======== Records provided ========
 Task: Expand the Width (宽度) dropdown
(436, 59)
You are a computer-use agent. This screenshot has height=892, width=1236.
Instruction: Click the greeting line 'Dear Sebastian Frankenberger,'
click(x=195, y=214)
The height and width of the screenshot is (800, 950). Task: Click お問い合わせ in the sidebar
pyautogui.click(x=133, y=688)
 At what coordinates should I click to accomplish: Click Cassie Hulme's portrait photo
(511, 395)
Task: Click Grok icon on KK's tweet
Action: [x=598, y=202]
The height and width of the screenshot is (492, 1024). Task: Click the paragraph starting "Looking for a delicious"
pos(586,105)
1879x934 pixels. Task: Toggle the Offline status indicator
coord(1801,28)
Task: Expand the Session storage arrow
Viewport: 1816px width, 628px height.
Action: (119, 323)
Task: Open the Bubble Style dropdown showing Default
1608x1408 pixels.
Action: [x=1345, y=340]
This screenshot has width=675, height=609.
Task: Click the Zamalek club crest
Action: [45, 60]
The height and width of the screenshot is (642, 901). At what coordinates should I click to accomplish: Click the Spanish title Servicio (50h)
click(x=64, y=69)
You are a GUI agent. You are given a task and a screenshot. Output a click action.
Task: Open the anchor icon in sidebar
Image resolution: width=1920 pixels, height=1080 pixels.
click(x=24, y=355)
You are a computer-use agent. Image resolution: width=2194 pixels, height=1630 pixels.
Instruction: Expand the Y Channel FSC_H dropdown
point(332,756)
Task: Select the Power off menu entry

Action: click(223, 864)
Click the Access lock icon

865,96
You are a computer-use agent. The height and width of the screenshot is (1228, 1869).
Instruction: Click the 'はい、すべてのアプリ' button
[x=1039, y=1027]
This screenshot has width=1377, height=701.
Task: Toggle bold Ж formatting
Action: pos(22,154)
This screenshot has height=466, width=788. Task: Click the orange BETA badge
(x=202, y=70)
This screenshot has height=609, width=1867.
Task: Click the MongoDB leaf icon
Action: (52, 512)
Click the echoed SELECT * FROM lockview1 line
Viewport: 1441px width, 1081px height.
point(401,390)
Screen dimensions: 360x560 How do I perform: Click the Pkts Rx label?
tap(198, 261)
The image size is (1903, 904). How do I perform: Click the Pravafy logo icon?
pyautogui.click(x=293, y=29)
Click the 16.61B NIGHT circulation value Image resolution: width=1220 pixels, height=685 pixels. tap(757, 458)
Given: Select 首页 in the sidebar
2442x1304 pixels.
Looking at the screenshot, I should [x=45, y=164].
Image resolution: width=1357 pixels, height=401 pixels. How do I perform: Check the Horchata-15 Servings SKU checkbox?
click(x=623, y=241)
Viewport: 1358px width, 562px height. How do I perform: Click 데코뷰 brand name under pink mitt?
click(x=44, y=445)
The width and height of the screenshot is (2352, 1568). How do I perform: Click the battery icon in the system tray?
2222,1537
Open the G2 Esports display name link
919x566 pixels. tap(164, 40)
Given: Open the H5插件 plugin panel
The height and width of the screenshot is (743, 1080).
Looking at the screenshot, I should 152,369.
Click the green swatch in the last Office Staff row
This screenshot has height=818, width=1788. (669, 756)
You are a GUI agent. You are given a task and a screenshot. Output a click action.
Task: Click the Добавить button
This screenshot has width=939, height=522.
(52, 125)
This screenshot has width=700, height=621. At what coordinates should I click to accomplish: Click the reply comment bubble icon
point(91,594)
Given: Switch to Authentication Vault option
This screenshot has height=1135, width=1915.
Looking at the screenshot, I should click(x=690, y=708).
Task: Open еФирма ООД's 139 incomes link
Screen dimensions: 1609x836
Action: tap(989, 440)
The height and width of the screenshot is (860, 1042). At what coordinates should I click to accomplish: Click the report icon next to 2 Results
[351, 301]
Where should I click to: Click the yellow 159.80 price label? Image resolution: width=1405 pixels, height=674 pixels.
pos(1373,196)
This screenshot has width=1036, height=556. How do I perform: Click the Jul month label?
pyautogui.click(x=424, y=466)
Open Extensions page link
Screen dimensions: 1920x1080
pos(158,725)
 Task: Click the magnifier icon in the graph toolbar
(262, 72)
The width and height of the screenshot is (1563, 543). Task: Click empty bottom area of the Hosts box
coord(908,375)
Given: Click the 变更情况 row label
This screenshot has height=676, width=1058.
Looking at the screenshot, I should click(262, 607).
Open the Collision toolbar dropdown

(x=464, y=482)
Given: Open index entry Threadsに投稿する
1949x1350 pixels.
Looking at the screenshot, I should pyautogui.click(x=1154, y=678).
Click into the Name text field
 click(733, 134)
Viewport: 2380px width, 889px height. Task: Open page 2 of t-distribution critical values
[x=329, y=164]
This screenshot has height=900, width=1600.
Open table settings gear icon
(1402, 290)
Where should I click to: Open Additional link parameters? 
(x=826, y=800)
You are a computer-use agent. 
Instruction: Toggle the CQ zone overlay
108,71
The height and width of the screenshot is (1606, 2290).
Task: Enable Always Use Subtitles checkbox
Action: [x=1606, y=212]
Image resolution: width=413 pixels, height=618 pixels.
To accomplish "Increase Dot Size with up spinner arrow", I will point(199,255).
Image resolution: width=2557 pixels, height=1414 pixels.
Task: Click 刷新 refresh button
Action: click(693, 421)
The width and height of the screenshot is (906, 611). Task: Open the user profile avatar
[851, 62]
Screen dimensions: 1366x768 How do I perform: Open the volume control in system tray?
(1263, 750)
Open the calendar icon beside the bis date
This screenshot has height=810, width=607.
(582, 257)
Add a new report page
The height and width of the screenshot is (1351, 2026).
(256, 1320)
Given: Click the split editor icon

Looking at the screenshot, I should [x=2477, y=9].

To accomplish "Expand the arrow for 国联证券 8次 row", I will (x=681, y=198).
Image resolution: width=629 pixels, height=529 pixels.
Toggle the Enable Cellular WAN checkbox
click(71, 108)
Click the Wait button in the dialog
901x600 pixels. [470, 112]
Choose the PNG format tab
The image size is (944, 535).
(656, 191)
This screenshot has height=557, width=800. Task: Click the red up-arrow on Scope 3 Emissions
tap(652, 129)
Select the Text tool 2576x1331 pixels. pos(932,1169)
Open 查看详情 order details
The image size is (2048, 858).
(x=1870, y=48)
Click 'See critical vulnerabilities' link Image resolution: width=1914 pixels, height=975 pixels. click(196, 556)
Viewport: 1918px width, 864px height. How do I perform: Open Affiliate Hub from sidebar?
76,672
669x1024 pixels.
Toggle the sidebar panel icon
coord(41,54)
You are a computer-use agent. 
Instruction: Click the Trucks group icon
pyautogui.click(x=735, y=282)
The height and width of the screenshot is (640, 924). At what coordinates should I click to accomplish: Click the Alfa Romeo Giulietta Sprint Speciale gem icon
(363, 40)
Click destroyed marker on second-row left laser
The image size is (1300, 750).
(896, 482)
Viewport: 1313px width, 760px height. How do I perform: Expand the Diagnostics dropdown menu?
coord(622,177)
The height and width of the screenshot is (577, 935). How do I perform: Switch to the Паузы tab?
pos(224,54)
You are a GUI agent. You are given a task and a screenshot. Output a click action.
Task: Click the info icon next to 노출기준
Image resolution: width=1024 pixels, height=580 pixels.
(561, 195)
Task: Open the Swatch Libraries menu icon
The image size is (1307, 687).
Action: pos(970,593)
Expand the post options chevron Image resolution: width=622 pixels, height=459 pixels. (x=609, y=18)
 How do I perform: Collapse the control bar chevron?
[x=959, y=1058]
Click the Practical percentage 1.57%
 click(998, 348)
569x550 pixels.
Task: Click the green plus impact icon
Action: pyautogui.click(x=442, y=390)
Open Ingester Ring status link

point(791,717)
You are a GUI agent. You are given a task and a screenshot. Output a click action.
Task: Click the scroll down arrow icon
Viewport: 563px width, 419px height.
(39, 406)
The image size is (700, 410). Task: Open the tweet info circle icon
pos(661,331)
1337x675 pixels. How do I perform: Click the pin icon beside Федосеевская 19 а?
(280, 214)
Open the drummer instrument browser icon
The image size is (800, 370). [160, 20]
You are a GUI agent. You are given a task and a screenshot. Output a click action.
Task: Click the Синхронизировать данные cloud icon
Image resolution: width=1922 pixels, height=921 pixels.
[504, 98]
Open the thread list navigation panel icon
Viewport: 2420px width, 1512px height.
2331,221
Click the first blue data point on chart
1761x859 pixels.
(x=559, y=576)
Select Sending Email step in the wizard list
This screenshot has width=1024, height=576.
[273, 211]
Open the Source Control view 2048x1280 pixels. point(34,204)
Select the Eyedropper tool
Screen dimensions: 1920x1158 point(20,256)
========
> _Task requirements_: Please output the material from the line containing "Where should I click to: Click" through the line containing "901x600 pixels. [470, 112]", copying each line exactly.

> _Exercise result_:
Where should I click to: Click the yellow 159.80 price label? Image resolution: width=1405 pixels, height=674 pixels.
pos(1373,196)
This screenshot has width=1036, height=556. How do I perform: Click the Jul month label?
pyautogui.click(x=424, y=466)
Open Extensions page link
Screen dimensions: 1920x1080
pos(158,725)
 Task: Click the magnifier icon in the graph toolbar
(262, 72)
The width and height of the screenshot is (1563, 543). Task: Click empty bottom area of the Hosts box
coord(908,375)
Given: Click the 变更情况 row label
This screenshot has height=676, width=1058.
Looking at the screenshot, I should click(262, 607).
Open the Collision toolbar dropdown

(x=464, y=482)
Given: Open index entry Threadsに投稿する
1949x1350 pixels.
Looking at the screenshot, I should pyautogui.click(x=1154, y=678).
Click into the Name text field
 click(733, 134)
Viewport: 2380px width, 889px height. Task: Open page 2 of t-distribution critical values
[x=329, y=164]
This screenshot has height=900, width=1600.
Open table settings gear icon
(1402, 290)
Where should I click to: Open Additional link parameters? 
(x=826, y=800)
You are a computer-use agent. 
Instruction: Toggle the CQ zone overlay
108,71
The height and width of the screenshot is (1606, 2290).
Task: Enable Always Use Subtitles checkbox
Action: [x=1606, y=212]
Image resolution: width=413 pixels, height=618 pixels.
To accomplish "Increase Dot Size with up spinner arrow", I will point(199,255).
Image resolution: width=2557 pixels, height=1414 pixels.
Task: Click 刷新 refresh button
Action: click(693, 421)
The width and height of the screenshot is (906, 611). Task: Open the user profile avatar
[851, 62]
Screen dimensions: 1366x768 How do I perform: Open the volume control in system tray?
(1263, 750)
Open the calendar icon beside the bis date
This screenshot has height=810, width=607.
(582, 257)
Add a new report page
The height and width of the screenshot is (1351, 2026).
(256, 1320)
Given: Click the split editor icon

Looking at the screenshot, I should [x=2477, y=9].

To accomplish "Expand the arrow for 国联证券 8次 row", I will (x=681, y=198).
Image resolution: width=629 pixels, height=529 pixels.
Toggle the Enable Cellular WAN checkbox
click(71, 108)
Click the Wait button in the dialog
901x600 pixels. [470, 112]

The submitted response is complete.